== PROVIDED RECORDS ==
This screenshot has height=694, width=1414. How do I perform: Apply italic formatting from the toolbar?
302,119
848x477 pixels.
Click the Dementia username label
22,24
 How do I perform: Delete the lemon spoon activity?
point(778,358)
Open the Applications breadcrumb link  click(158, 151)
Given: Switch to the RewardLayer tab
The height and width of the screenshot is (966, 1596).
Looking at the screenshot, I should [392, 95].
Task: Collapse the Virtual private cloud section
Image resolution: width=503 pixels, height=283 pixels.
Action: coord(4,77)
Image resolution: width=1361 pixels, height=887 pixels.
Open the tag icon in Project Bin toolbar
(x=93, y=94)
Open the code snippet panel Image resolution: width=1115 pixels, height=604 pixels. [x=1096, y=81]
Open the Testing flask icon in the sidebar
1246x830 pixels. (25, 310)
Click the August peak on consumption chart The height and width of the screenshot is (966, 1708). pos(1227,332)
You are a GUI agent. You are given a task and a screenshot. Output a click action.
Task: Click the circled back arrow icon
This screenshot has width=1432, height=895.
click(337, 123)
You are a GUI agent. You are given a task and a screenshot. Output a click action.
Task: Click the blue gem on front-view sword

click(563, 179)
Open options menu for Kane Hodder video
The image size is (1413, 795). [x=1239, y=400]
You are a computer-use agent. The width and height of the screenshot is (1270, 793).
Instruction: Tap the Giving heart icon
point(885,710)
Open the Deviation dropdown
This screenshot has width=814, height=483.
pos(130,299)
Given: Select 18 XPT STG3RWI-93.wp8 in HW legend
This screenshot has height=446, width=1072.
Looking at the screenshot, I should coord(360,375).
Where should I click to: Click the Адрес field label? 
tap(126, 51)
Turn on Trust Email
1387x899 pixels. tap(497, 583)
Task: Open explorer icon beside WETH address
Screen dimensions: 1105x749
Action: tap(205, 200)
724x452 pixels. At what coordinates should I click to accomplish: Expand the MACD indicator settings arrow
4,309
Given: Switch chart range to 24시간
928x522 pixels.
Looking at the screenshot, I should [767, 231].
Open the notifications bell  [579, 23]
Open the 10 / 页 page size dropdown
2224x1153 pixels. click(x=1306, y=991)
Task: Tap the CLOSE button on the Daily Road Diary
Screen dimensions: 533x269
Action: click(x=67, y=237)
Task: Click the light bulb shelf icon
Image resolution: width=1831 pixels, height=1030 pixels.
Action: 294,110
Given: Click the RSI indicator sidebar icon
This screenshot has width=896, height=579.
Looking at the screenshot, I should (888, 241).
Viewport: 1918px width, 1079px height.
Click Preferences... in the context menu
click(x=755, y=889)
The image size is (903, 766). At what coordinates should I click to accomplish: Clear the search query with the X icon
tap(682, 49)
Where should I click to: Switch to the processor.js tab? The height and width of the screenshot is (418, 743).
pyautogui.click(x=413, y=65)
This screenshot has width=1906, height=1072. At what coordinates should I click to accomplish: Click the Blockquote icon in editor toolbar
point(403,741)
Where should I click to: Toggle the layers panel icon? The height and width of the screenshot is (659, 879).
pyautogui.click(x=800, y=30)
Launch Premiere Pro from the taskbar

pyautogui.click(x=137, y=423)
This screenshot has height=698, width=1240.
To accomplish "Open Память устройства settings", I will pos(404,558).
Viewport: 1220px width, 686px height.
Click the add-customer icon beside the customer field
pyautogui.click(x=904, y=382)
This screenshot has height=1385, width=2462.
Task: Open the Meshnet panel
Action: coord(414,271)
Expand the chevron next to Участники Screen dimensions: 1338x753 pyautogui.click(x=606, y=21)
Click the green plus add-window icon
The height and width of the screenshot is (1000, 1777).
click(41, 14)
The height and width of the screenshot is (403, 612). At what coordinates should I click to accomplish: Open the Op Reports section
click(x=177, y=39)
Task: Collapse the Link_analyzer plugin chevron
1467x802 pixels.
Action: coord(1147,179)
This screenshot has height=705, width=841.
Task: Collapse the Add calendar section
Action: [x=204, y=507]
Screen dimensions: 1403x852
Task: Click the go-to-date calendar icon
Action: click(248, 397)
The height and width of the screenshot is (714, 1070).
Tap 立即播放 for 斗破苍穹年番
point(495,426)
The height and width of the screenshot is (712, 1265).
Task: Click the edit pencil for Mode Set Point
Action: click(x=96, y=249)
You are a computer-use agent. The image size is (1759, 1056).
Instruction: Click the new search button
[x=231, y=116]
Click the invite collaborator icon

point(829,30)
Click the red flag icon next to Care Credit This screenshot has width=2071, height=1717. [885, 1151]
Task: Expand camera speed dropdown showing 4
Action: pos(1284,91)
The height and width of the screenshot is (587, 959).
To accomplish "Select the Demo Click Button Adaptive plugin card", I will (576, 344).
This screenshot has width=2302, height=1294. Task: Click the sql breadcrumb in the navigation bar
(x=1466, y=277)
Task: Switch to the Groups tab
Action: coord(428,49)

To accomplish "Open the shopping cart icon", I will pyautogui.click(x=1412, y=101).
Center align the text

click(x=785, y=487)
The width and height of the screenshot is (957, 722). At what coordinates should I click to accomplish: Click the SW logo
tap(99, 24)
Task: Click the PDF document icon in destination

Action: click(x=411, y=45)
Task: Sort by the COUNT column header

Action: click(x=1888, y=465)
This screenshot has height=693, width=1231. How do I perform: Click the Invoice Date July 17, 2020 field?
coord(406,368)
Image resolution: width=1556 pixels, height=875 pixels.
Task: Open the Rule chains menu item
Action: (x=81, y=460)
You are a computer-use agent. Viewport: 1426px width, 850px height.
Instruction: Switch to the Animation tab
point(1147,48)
===
* _TASK DIRECTIONS_: Each line above is to be copied exactly as written.

* _RESPONSE_:
This screenshot has height=694, width=1414. How do I perform: Apply italic formatting from the toolbar?
302,119
848x477 pixels.
Click the Dementia username label
22,24
 How do I perform: Delete the lemon spoon activity?
point(778,358)
Open the Applications breadcrumb link  click(158, 151)
Given: Switch to the RewardLayer tab
The height and width of the screenshot is (966, 1596).
Looking at the screenshot, I should [392, 95].
Task: Collapse the Virtual private cloud section
Image resolution: width=503 pixels, height=283 pixels.
Action: coord(4,77)
Image resolution: width=1361 pixels, height=887 pixels.
Open the tag icon in Project Bin toolbar
(x=93, y=94)
Open the code snippet panel Image resolution: width=1115 pixels, height=604 pixels. [x=1096, y=81]
Open the Testing flask icon in the sidebar
1246x830 pixels. (25, 310)
Click the August peak on consumption chart The height and width of the screenshot is (966, 1708). pos(1227,332)
You are a GUI agent. You are given a task and a screenshot. Output a click action.
Task: Click the circled back arrow icon
This screenshot has width=1432, height=895.
click(337, 123)
You are a GUI agent. You are given a task and a screenshot. Output a click action.
Task: Click the blue gem on front-view sword

click(563, 179)
Open options menu for Kane Hodder video
The image size is (1413, 795). [x=1239, y=400]
You are a computer-use agent. The width and height of the screenshot is (1270, 793).
Instruction: Tap the Giving heart icon
point(885,710)
Open the Deviation dropdown
This screenshot has width=814, height=483.
pos(130,299)
Given: Select 18 XPT STG3RWI-93.wp8 in HW legend
This screenshot has height=446, width=1072.
Looking at the screenshot, I should coord(360,375).
Where should I click to: Click the Адрес field label? 
tap(126, 51)
Turn on Trust Email
1387x899 pixels. tap(497, 583)
Task: Open explorer icon beside WETH address
Screen dimensions: 1105x749
Action: tap(205, 200)
724x452 pixels. At what coordinates should I click to accomplish: Expand the MACD indicator settings arrow
4,309
Given: Switch chart range to 24시간
928x522 pixels.
Looking at the screenshot, I should [767, 231].
Open the notifications bell  [579, 23]
Open the 10 / 页 page size dropdown
2224x1153 pixels. click(x=1306, y=991)
Task: Tap the CLOSE button on the Daily Road Diary
Screen dimensions: 533x269
Action: click(x=67, y=237)
Task: Click the light bulb shelf icon
Image resolution: width=1831 pixels, height=1030 pixels.
Action: 294,110
Given: Click the RSI indicator sidebar icon
This screenshot has width=896, height=579.
Looking at the screenshot, I should (888, 241).
Viewport: 1918px width, 1079px height.
Click Preferences... in the context menu
click(x=755, y=889)
The image size is (903, 766). At what coordinates should I click to accomplish: Clear the search query with the X icon
tap(682, 49)
Where should I click to: Switch to the processor.js tab? The height and width of the screenshot is (418, 743).
pyautogui.click(x=413, y=65)
This screenshot has width=1906, height=1072. At what coordinates should I click to accomplish: Click the Blockquote icon in editor toolbar
point(403,741)
Where should I click to: Toggle the layers panel icon? The height and width of the screenshot is (659, 879).
pyautogui.click(x=800, y=30)
Launch Premiere Pro from the taskbar

pyautogui.click(x=137, y=423)
This screenshot has height=698, width=1240.
To accomplish "Open Память устройства settings", I will pos(404,558).
Viewport: 1220px width, 686px height.
Click the add-customer icon beside the customer field
pyautogui.click(x=904, y=382)
This screenshot has height=1385, width=2462.
Task: Open the Meshnet panel
Action: coord(414,271)
Expand the chevron next to Участники Screen dimensions: 1338x753 pyautogui.click(x=606, y=21)
Click the green plus add-window icon
The height and width of the screenshot is (1000, 1777).
click(41, 14)
The height and width of the screenshot is (403, 612). At what coordinates should I click to accomplish: Open the Op Reports section
click(x=177, y=39)
Task: Collapse the Link_analyzer plugin chevron
1467x802 pixels.
Action: coord(1147,179)
This screenshot has height=705, width=841.
Task: Collapse the Add calendar section
Action: [x=204, y=507]
Screen dimensions: 1403x852
Task: Click the go-to-date calendar icon
Action: click(248, 397)
The height and width of the screenshot is (714, 1070).
Tap 立即播放 for 斗破苍穹年番
point(495,426)
The height and width of the screenshot is (712, 1265).
Task: Click the edit pencil for Mode Set Point
Action: click(x=96, y=249)
You are a computer-use agent. The image size is (1759, 1056).
Instruction: Click the new search button
[x=231, y=116]
Click the invite collaborator icon

point(829,30)
Click the red flag icon next to Care Credit This screenshot has width=2071, height=1717. [885, 1151]
Task: Expand camera speed dropdown showing 4
Action: pos(1284,91)
The height and width of the screenshot is (587, 959).
To accomplish "Select the Demo Click Button Adaptive plugin card", I will (576, 344).
This screenshot has width=2302, height=1294. Task: Click the sql breadcrumb in the navigation bar
(x=1466, y=277)
Task: Switch to the Groups tab
Action: coord(428,49)

To accomplish "Open the shopping cart icon", I will pyautogui.click(x=1412, y=101).
Center align the text

click(x=785, y=487)
The width and height of the screenshot is (957, 722). At what coordinates should I click to accomplish: Click the SW logo
tap(99, 24)
Task: Click the PDF document icon in destination

Action: click(x=411, y=45)
Task: Sort by the COUNT column header

Action: click(x=1888, y=465)
This screenshot has height=693, width=1231. How do I perform: Click the Invoice Date July 17, 2020 field?
coord(406,368)
Image resolution: width=1556 pixels, height=875 pixels.
Task: Open the Rule chains menu item
Action: (x=81, y=460)
You are a computer-use agent. Viewport: 1426px width, 850px height.
Instruction: Switch to the Animation tab
point(1147,48)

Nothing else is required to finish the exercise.